▶ _Selected passage_:
▼
This is the second of two volumes deriving from papers presented at the Nineteenth Annual UWM linguistics Symposium held in Milwaukee in 1990. It focuses on the evolution of grammatical form and meaning from lexical material, which has reinvigorated historical analysis and theory and led to advances in the understanding of the relation between diachrony and universals. The richness and potential of some of the leading approaches to grammaticalization are here illustrated in thirteen selected papers.
▲
▶ _Provided data_:
▼
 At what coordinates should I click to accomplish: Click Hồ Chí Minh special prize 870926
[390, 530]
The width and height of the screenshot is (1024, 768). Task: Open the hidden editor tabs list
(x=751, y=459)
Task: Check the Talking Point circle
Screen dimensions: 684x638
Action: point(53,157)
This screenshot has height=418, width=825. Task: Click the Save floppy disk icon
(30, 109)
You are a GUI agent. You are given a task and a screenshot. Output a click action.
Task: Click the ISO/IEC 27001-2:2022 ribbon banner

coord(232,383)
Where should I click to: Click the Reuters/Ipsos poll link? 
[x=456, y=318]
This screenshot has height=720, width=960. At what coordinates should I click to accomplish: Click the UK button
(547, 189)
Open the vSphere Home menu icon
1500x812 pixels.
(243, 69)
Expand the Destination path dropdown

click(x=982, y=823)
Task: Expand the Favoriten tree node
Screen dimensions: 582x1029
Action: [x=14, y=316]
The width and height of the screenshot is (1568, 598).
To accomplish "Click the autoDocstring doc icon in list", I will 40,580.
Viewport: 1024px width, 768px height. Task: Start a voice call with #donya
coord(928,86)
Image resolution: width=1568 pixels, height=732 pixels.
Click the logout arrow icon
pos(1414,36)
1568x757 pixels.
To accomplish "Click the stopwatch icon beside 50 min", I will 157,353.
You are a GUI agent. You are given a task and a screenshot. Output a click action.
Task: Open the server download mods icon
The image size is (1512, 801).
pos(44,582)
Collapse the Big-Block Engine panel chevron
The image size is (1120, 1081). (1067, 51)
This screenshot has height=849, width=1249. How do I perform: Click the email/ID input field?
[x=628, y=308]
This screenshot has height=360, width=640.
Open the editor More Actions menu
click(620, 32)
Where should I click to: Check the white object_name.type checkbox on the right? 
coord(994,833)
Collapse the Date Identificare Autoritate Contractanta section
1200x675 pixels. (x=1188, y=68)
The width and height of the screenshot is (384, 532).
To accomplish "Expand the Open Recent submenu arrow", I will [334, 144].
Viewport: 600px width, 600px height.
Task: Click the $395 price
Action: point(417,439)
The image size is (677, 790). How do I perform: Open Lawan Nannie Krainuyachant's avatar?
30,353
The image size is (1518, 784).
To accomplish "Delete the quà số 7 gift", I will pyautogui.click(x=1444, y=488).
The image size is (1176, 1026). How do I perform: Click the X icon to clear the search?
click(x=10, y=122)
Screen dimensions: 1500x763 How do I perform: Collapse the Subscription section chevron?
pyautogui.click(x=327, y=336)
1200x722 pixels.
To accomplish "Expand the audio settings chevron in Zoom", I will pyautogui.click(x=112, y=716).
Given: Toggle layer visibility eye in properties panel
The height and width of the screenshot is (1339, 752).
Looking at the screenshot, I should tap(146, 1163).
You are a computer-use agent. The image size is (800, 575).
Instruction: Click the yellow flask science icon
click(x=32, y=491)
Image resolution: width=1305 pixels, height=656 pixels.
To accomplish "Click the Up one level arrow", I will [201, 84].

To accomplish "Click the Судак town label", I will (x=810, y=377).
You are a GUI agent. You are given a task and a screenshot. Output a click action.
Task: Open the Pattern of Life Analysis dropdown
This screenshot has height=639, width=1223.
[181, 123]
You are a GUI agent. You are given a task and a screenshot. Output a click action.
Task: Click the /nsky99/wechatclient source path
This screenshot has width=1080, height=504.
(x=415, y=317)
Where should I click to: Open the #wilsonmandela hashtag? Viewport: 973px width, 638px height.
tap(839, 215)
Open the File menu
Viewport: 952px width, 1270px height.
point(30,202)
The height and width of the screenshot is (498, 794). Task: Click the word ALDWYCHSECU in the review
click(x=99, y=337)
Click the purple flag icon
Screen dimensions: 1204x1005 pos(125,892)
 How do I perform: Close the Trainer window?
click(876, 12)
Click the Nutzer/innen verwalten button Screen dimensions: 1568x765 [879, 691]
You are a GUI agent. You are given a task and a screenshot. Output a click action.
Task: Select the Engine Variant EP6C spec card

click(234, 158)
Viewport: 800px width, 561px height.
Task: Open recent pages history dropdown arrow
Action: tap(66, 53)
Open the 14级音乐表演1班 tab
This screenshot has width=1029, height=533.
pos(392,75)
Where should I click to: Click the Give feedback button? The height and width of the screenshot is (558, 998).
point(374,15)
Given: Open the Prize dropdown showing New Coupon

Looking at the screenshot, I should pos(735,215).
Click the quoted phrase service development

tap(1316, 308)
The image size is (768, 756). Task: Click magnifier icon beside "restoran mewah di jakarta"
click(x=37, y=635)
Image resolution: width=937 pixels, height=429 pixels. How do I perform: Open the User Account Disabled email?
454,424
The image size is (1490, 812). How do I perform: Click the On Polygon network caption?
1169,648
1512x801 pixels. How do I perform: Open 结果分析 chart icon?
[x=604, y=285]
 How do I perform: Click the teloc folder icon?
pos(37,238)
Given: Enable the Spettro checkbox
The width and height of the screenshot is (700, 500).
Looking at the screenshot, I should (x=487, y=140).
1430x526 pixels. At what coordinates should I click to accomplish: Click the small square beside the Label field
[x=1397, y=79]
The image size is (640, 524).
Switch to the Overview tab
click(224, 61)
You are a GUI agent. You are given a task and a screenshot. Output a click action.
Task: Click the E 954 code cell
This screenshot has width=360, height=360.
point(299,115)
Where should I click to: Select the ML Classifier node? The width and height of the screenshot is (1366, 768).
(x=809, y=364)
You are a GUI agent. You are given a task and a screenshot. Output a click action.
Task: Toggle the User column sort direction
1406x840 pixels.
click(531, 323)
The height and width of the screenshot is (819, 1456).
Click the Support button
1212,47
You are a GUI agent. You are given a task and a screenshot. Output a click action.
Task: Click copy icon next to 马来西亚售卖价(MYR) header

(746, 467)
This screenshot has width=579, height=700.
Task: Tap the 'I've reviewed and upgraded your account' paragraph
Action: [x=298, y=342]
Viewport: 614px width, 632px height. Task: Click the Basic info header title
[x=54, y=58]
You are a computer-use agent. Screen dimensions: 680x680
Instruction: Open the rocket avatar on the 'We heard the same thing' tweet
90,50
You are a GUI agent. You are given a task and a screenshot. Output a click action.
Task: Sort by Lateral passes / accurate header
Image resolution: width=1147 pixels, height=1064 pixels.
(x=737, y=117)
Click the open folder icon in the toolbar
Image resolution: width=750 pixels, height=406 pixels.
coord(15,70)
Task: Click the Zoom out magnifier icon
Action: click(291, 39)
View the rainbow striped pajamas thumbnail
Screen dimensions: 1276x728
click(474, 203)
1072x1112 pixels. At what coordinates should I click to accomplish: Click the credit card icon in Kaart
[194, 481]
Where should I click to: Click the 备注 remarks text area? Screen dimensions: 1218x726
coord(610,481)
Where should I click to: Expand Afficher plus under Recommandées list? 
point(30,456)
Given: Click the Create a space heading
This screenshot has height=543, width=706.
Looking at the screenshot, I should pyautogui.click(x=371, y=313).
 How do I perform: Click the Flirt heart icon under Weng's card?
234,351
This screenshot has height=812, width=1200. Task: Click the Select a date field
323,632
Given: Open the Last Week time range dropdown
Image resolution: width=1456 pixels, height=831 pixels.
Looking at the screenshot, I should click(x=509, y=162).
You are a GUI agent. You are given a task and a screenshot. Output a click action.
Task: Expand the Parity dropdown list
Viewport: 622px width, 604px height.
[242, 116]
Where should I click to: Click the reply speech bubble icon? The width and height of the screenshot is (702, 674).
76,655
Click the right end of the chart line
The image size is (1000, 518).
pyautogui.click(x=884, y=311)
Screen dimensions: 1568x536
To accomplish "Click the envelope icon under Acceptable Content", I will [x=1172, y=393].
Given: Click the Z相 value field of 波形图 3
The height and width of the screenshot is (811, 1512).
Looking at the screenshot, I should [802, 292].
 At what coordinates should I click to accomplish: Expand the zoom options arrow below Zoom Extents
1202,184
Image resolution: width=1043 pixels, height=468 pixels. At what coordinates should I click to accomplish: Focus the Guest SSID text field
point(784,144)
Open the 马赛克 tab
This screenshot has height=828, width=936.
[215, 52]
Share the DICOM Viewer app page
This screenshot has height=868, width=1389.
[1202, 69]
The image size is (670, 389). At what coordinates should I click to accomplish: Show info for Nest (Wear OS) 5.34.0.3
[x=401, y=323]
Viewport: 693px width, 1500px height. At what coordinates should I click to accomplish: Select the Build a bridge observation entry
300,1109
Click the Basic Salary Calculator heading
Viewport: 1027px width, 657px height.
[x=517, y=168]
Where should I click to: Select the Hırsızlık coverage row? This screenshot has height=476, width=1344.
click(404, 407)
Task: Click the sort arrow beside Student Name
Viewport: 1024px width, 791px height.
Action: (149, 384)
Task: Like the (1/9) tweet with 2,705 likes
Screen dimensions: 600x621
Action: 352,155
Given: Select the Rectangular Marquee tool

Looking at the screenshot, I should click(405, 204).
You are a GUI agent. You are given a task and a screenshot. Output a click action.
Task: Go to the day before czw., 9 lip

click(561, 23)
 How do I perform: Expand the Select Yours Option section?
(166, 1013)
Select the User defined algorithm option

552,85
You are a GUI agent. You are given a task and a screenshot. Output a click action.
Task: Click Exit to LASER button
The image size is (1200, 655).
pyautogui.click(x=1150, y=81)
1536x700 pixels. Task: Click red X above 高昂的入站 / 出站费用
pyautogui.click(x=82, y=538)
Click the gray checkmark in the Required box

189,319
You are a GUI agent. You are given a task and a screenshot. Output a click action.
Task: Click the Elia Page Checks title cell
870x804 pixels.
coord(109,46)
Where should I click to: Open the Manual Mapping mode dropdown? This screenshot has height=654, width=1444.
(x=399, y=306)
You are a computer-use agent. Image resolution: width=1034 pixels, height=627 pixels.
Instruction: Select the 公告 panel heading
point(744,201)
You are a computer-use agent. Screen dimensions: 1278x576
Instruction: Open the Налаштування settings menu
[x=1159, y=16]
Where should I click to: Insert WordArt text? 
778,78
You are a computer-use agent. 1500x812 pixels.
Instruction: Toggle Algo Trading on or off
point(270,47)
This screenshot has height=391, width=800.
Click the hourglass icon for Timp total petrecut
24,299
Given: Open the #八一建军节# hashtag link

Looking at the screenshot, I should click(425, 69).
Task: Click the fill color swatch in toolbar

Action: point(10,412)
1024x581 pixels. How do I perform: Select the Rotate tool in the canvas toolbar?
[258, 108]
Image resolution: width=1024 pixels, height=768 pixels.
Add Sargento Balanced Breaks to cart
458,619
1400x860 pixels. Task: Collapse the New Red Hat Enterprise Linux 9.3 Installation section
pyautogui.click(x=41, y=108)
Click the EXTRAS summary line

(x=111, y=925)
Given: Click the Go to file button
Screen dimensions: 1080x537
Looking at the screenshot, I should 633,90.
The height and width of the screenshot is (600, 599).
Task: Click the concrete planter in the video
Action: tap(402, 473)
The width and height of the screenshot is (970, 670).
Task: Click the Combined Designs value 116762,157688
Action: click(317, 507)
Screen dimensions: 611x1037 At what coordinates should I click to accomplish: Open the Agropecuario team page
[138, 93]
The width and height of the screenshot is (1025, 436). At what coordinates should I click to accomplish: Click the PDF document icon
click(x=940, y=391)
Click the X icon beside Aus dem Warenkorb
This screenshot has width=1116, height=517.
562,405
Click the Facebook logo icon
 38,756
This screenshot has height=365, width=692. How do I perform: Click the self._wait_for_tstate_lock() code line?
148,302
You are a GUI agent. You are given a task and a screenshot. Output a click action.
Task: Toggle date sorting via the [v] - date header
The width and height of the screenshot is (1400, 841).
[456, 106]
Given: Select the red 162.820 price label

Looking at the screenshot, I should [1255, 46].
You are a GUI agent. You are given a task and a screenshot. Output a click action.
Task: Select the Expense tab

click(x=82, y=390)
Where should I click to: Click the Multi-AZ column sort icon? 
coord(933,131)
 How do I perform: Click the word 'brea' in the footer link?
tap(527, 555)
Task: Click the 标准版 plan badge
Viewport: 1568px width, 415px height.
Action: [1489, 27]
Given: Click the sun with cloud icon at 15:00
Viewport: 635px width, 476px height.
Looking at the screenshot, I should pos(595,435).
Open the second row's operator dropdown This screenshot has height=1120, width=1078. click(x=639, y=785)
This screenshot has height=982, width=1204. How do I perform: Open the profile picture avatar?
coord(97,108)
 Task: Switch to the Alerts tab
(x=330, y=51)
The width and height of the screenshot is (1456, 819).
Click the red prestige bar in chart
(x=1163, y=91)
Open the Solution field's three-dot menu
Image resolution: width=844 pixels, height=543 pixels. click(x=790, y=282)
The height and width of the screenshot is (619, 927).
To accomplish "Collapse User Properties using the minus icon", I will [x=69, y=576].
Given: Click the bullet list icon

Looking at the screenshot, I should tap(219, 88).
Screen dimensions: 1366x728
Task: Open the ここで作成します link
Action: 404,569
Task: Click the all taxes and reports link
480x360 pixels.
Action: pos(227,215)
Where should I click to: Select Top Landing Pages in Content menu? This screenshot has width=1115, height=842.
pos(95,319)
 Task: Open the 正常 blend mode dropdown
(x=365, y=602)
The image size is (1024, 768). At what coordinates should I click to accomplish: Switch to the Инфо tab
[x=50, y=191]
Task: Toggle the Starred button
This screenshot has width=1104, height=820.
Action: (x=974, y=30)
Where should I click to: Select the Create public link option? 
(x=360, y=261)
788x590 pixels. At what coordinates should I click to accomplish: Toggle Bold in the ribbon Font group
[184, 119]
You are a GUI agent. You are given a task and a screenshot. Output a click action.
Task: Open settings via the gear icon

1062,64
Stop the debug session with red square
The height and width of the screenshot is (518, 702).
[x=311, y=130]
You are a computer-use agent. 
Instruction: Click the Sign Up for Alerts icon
▲
▶ _To do_: Can you repeat, word for word, the stretch of the grammaticalization passage from "This is the" through "thirteen selected papers."? The material after the grammaticalization passage stands apart from that passage.

▶ _Exercise response_:
This is the second of two volumes deriving from papers presented at the Nineteenth Annual UWM linguistics Symposium held in Milwaukee in 1990. It focuses on the evolution of grammatical form and meaning from lexical material, which has reinvigorated historical analysis and theory and led to advances in the understanding of the relation between diachrony and universals. The richness and potential of some of the leading approaches to grammaticalization are here illustrated in thirteen selected papers.